Abstract
Introduction: B-cell maturation antigen (BCMA)-directed chimeric antigen receptor T-cell (CAR T) therapies such as ciltacabtagene autoleucel (cilta-cel) induce deep and durable responses in relapsed/refractory multiple myeloma (MM). Because BCMA is expressed on normal and malignant plasma cells, on-target/off-tumor activity contracts the normal B-cell compartment, leading to profound, often protracted hypogammaglobulinemia.
Next generation sequencing (NGS)-based measurable residual disease (MRD) assays such as clonoSEQ® not only detect malignant clones to sensitivities of 10-6 but also enumerate unique immunoglobulin heavy (IgH) and light chain (IgK, IgL) sequences arising from normal B-cells. We hypothesized that early post-infusion IgH/IgK/IgL metrics reflect B-cell reconstitution kinetics and may confer prognostic information after BCMA CAR T-cell therapy.
Methods: This single-center retrospective study included all MM patients aged ≥18 years treated with commercial cilta-cel at the University of Chicago who were MRD negative by NGS (clonoSEQ®) at the 10-5 threshold within 100 days post-infusion. From each clonoSEQ® report, we abstracted total nucleated cells and total and unique IgH, IgK, and IgL sequences. B cell abundance (total IgH/total nucleated cells) and repertoire diversity (unique/total IgH, IgK, and IgL, respectively) were calculated for each sample. Survival curves were estimated with the Kaplan–Meier method and compared with the log-rank test after dichotomizing B-cell metrics as indicated below. Hazard ratios (HRs) were calculated using Cox proportional-hazards models.

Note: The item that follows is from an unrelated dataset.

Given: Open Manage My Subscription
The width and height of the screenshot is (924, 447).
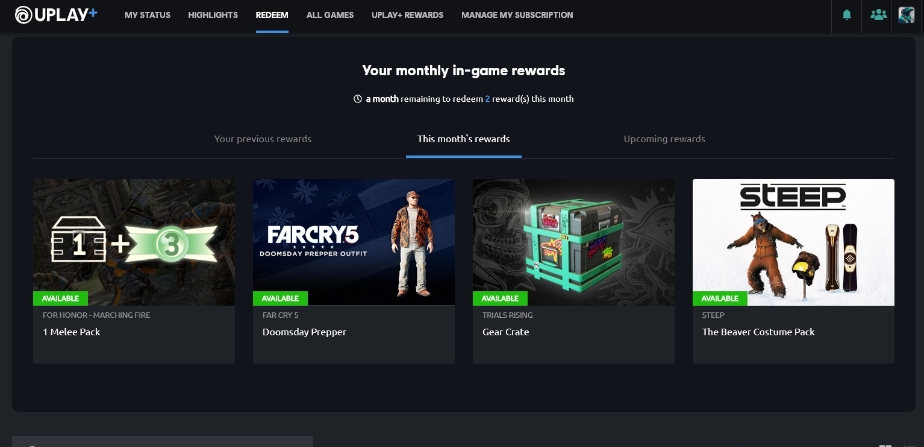Looking at the screenshot, I should click(517, 15).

Results: Thirty-seven patients met inclusion criteria. Median age was 66 years (range 41-85); 27/37 (73%) were male. High-risk cytogenetic abnormalities (HRCA), defined as t(4;14), t(14;16), t(14;20), deletion 17p/tp53 deletion, 1q gain, or 1q amp, were present in 25/37 (68%). The cohort had received a median of 4 prior lines of therapy (range 2-8). All patients achieved MRD negativity <10-5 within 100 days post-infusion and 36/37 (95%) had MRD<10-6.
With a median follow-up of 15.5 months from CAR T-cell infusion, the 1-year PFS was 75% (95% CI 55-88%); 1-year OS was 89% (95% CI 69-96%).
The median IgH-based B-cell abundance was 2.7% (range 0.05-32.7%, interquartile ranges (IQR) 0.5%-5.4%). Neither low B-cell abundance (below median or in first quartile) nor high B-cell abundance (fourth quartile) was associated with PFS or OS.
As for repertoire diversity, the median unique/total IgH, IgK, and IgL sequence percentages were 81.7% (range 38.6-100%, IQR 72-94%), 67.3% (range 11.5-100%, IQR 38-100%), and 83.1% (range 20-100%, IQR 53-100%), respectively. There were no statistically significant associations between PFS and the lowest quartile for unique IgH percentage (HR 0.56, 95% CI 0.1-2.5, p=0.45), IgK percentage (HR 0.29, 95% CI 0.04-2.3, p=0.24), or IgL percentage (HR 2.05, 95 CI 0.6-7.6, p=0.28). No B-cell diversity metric was associated with OS at this follow-up.
Eight patients exhibited low diversity in at least 2 loci (IgH, IgK, IgL). None of these 8 have progressed or died. One-year PFS was 100% vs 69% for others; 1-year OS was 100% vs 86% for others.
Conclusions: Although post-CAR T bone marrow NGS is primarily deployed for MRD assessment alone, this study highlights its additional utility for profiling B-cell reconstitution. We provide early benchmarks for ‘normal’ B-cell recovery kinetics in deep responders and, preliminarily, observe that oligoclonal (low diversity) reconstitution across multiple Ig loci after cilta-cel could complement MRD status as a prognostic tool. Validation in larger cohorts with longer follow-up is required to confirm these exploratory signals and to define diversity thresholds that could inform immune-reconstitution–guided monitoring after BCMA-CAR T therapy.